Human writers creating organic content aren't really necessary for that, and very soon we should be able to generate content and then attribute it to loyal personalities that we stand up as minor celebrities, not unlike the old Hollywood studio system from the early 20th century, where talent was well kept, but still very much kept.
They even have a snippet of Scala code. I feel like HN must be the target audience
- regex rules are updated frequently (let's say weekly)
- the updates are available to hundreds if not thousands of users in different locations
- all of them have the latest ruleset
- all of them capable of sending feedback regarding how useful and correct the suggestions are
- said feedback is analyzed regularly and used to refine the ruleset
The results page generated by the script could have checkboxes to mark each suggestion as useful/not-useful/incorrect and a submit button, with this feedback saved in MySQL.
(I'm not sure whether this qualifies as "without ... services")
Early 21s century -- hopefully there is more to come :D
I have a deep antipathy to Murdoch press, having said that they used to have remarkably high editorial standards in the Australian flagship newspaper (called "The Australian") and when News Ltd went on a cost cutting drive, around the time of the collapse of their main competitor, Fairfax Ltd (caused by Warwick fairfax, who basically wrecked the empire: he now consults in the USA on .. how to be a successful entrepreneur!) It merged a huge amount of sub-editor functions into a JV with Fairfax, which subsequently basically failed in-place: They sacked the good staff, and kept an out-source agency which had no clue. The Oz, is now pretty U/S for basic grammar AND spelling.

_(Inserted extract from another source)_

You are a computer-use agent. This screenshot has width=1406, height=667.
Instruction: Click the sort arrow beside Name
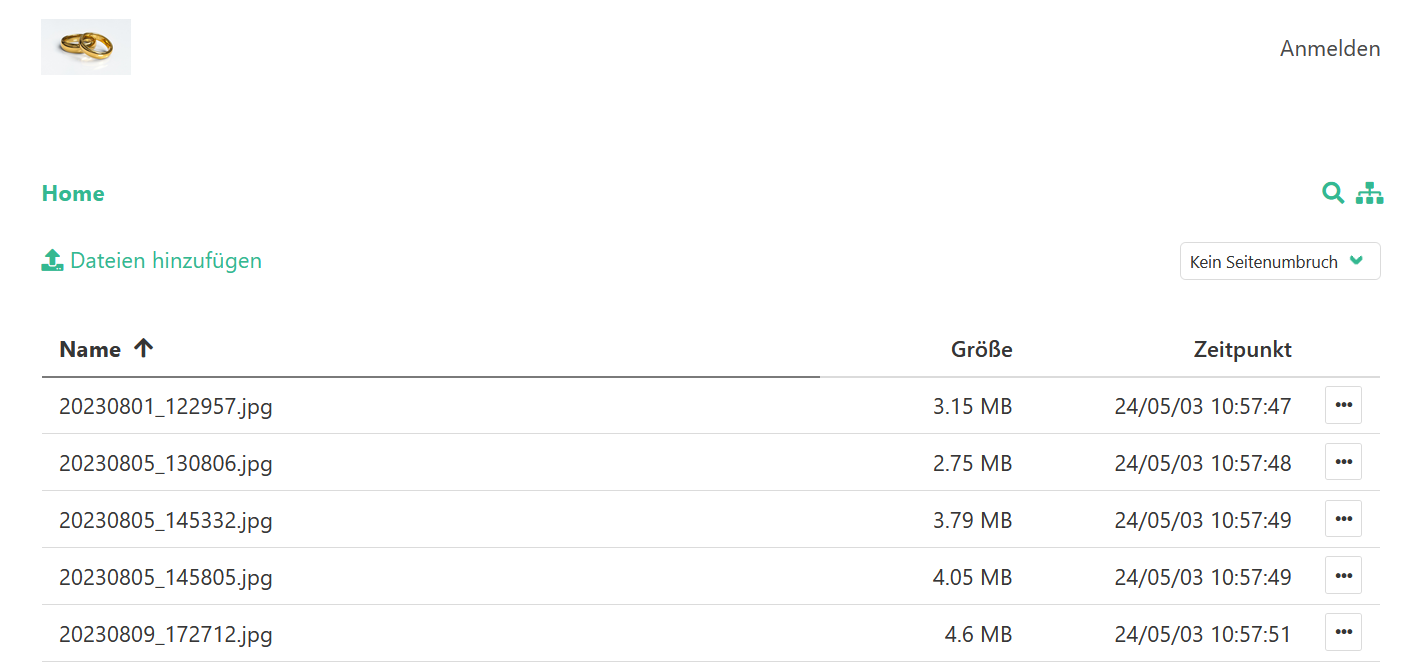coord(144,348)
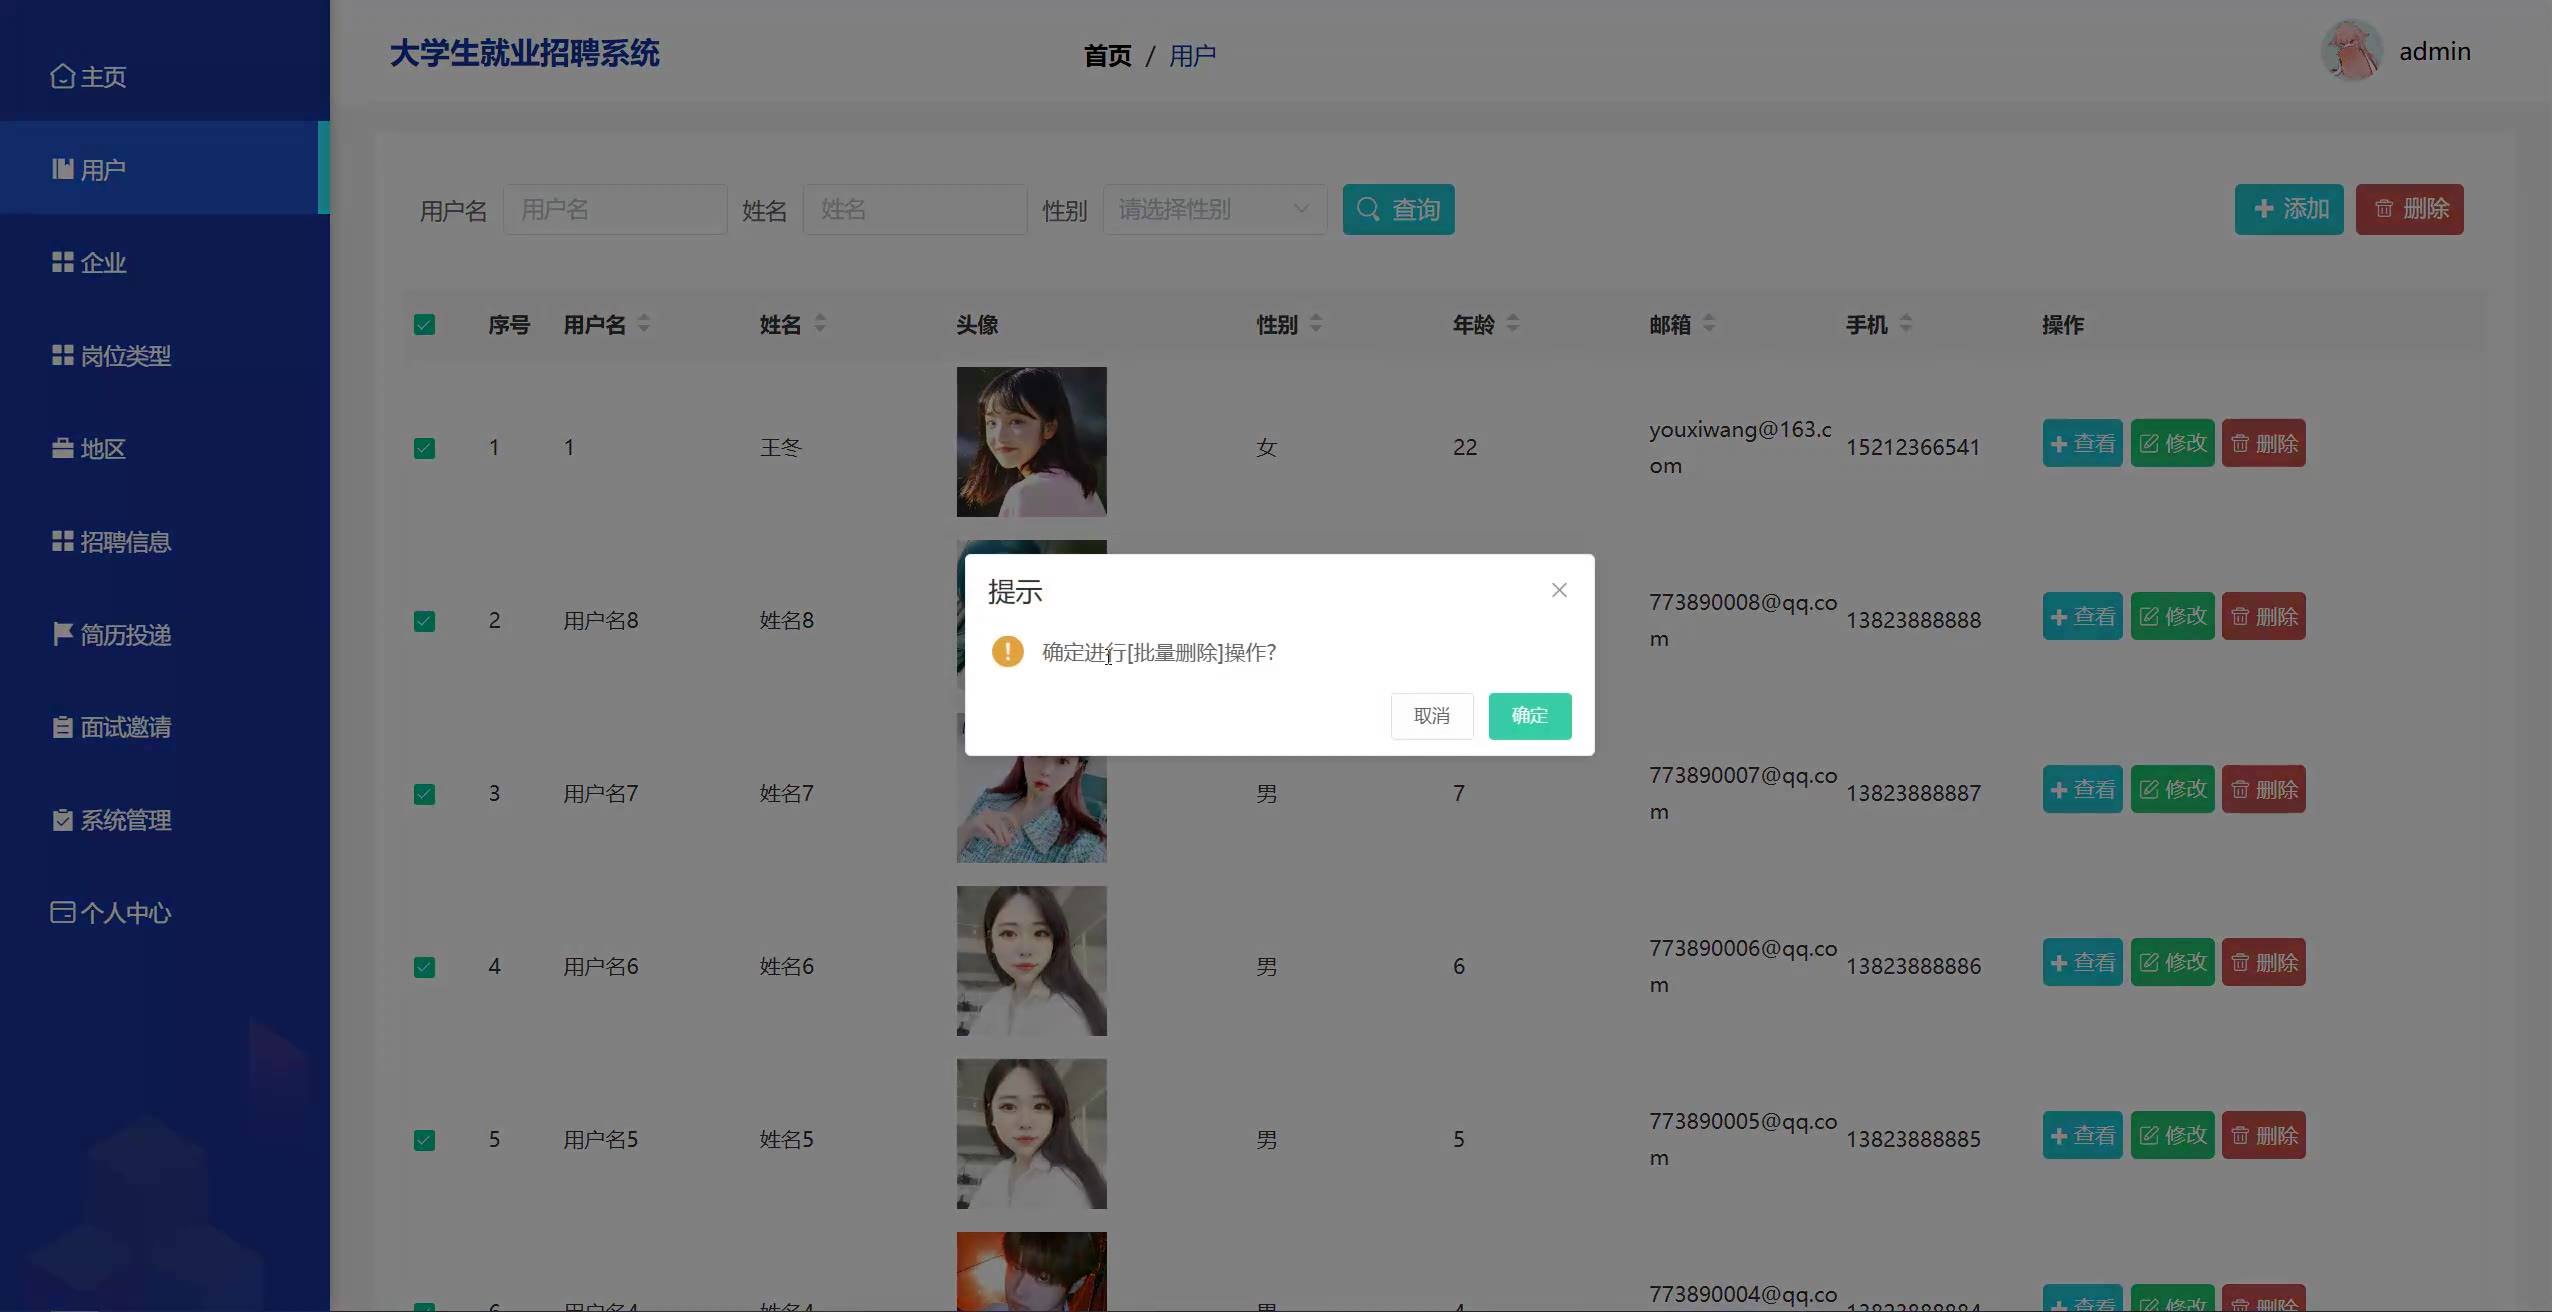
Task: Confirm batch delete with 确定
Action: tap(1529, 716)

They also routinely now do pun leads. This was funny for about half a second, ever. The Graun also does far too many pun leads. I think all newspapers wind up there.
A good fictional account of news headlines and the journalistic pressures of newspaper writing in happier days is in "leaven of malice" by Robertson Davies: a fictional Canadian newspaper, beset by a cruel trick played in "hatches, matches and dispatches" -"The Shipping News" has its moments too.

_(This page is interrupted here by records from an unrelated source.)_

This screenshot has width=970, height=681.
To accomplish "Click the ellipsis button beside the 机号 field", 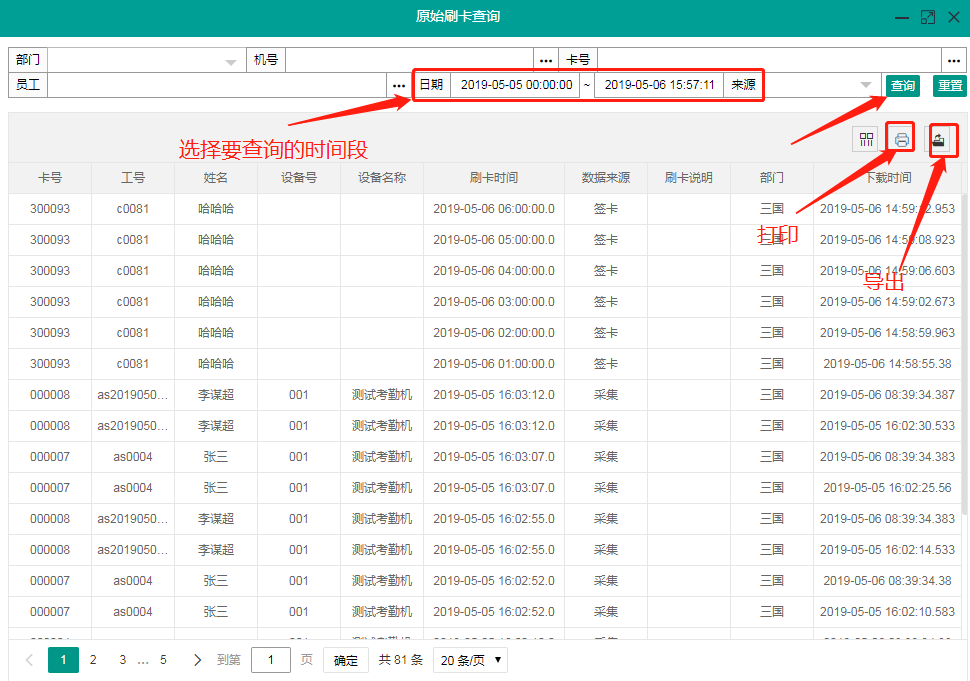I will [x=546, y=60].
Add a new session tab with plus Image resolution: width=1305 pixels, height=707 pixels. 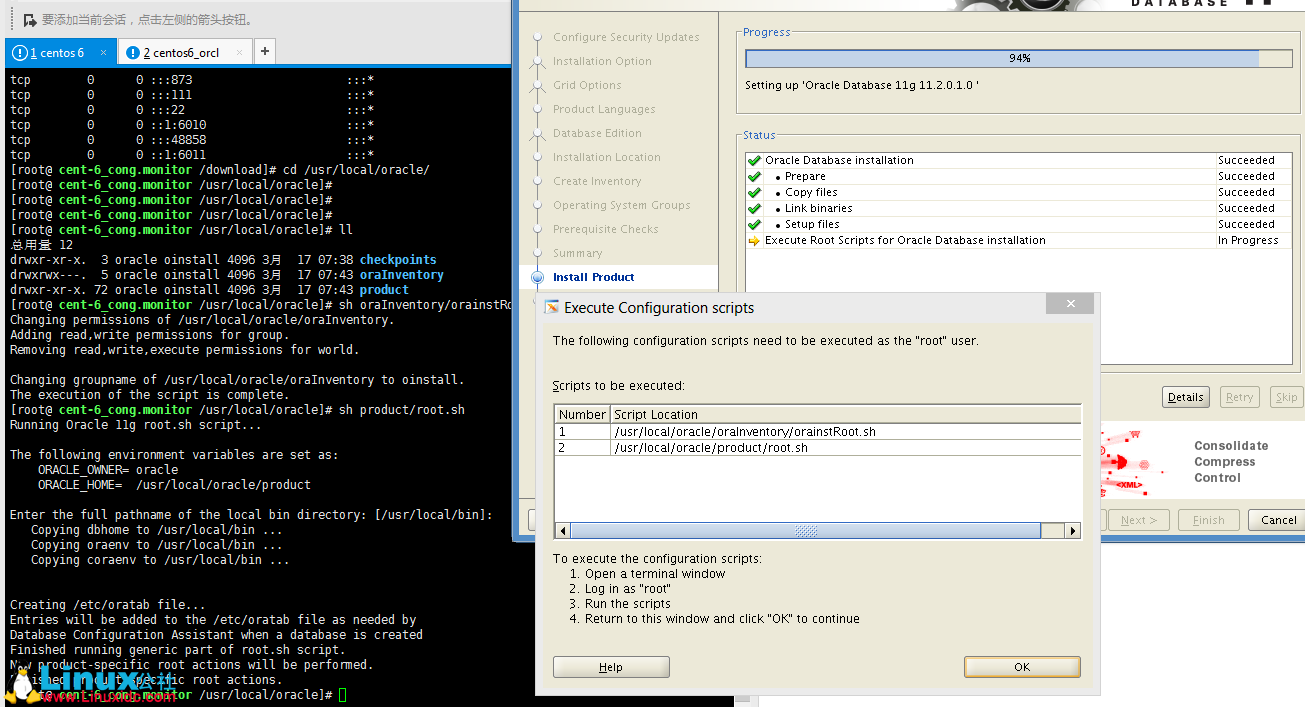pos(264,51)
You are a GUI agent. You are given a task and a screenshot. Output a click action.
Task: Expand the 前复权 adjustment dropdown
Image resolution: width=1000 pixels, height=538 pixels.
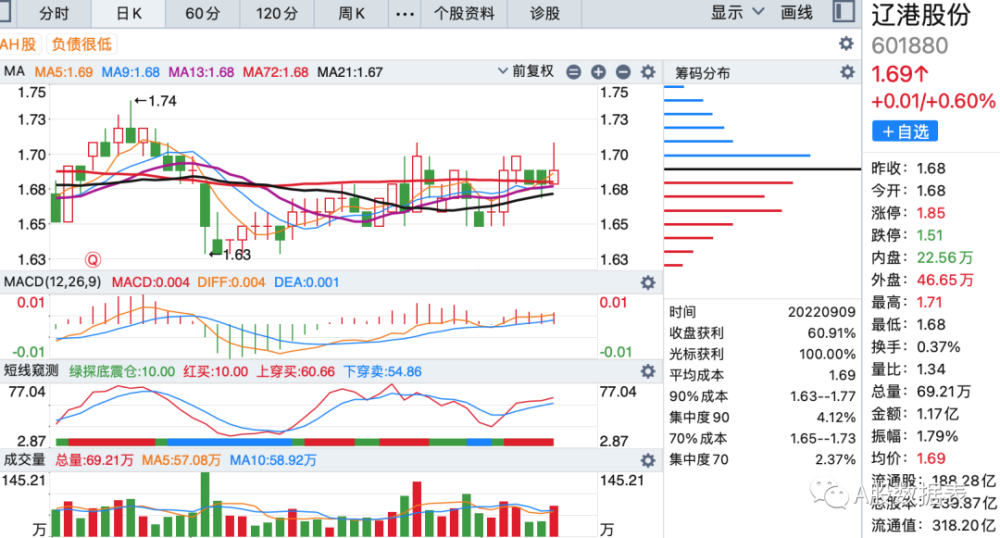pyautogui.click(x=526, y=71)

2. Can't they at least fix typos quickly?
3. I still regularly see trivial grammar errors (repeated words, etc) in opinion pieces on the Guardian, not just breaking news and liveblogs. I guess some of those opinions pieces might be treated as "fast-turnaround journalism", AKA "hot takes". The rate of simple typos there makes me wonder about more important things like factual accuracy.
Edit to add: reading the article more closely, it sounds like they've only started using this new system quite recently, so hopefully it will help them improve. I stand by my opinion that in recent years the rate of typos and grammar errors has been higher on the Guardian than most other comparable news sites.